Ansiaba Severo volver a tropezarse con el gitano, a fin de besarle las manos reconocido y proclamarle el mayor sabio del orbe. Siempre andaba avizorando por si en algún sitio descubría la ridícula jeta, la desportillada boca y los malignos ojos emboscados tras las cerdas grises de jabalí del donante de la milagrosa lima.
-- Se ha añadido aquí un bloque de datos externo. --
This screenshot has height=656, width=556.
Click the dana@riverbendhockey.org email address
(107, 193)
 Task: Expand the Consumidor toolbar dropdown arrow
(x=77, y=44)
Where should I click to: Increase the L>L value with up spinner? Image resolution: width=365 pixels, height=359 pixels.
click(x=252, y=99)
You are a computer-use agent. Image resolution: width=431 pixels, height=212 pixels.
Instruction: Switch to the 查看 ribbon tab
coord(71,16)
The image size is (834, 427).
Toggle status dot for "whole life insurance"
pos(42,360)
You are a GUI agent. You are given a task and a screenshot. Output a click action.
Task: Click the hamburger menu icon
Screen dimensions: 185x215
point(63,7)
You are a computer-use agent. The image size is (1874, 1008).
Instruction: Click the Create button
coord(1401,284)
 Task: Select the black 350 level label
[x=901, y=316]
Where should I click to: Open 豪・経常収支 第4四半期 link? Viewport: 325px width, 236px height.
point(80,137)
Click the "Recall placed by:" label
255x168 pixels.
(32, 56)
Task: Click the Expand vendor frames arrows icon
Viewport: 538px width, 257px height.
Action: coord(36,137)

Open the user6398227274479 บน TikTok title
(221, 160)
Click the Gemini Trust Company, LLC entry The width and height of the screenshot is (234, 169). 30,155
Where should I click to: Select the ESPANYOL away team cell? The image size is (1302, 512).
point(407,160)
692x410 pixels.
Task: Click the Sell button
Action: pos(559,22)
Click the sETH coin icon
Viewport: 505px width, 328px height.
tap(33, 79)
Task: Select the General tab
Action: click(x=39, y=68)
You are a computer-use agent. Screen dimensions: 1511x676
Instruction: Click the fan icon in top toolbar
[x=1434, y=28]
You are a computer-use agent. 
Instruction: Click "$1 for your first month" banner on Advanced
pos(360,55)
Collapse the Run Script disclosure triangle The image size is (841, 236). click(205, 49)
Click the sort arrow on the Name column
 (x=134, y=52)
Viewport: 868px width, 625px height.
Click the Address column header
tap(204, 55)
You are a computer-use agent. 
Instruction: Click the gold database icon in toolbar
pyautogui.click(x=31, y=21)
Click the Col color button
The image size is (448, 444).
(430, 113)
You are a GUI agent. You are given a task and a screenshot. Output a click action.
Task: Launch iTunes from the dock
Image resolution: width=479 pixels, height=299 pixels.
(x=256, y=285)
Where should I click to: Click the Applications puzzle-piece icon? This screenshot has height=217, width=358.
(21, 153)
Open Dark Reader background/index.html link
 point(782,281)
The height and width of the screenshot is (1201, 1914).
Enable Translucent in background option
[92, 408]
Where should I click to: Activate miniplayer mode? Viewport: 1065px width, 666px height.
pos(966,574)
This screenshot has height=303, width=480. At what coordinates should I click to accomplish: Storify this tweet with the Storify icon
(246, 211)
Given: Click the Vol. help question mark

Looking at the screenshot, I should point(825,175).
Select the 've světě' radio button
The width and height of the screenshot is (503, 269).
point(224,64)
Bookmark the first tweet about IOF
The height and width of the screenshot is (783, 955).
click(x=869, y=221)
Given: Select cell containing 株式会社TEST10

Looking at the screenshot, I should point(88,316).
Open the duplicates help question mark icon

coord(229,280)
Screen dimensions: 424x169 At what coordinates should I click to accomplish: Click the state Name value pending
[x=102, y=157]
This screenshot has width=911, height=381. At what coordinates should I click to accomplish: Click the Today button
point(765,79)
Con este afán, una noche en que había cenado fuerte, al acostarse, rendido de cansancio y pesado de cabeza, pareciole que se iluminaba su dormitorio, y que en blanco fondo, como de escenario de linterna mágica, se aparecía un viejo caduco idéntico al gitano en la catadura, aunque muy diferente en la indumentaria. En vez del puntiagudo sombrero de catite, el pañuelo liado a la cabeza, la chaqueta de alamares, la faja y los zahones, llevaba la aparición por única vestimenta un paño gris como los sudarios polvorientos; por arma, una guadaña en la diestra; por emblema, en la siniestra, una clepsidra. ¡Era el Tiempo, el Tiempo a la vez volador, lento y glacial, el que todo lo desgasta, el que todo lo carcome y disipa, el que trae en una misma bolsa el dolor y el consuelo!

Y a la mañana siguiente Severo Llamas, pensativo, corrió a mirarse al espejo, y viéndose decaído, canoso, atropellado -viejo también, en suma-, se explicó perfectamente las misteriosas virtudes de la lima, y agarrándola tardíamente airado, la arrojó por la ventana.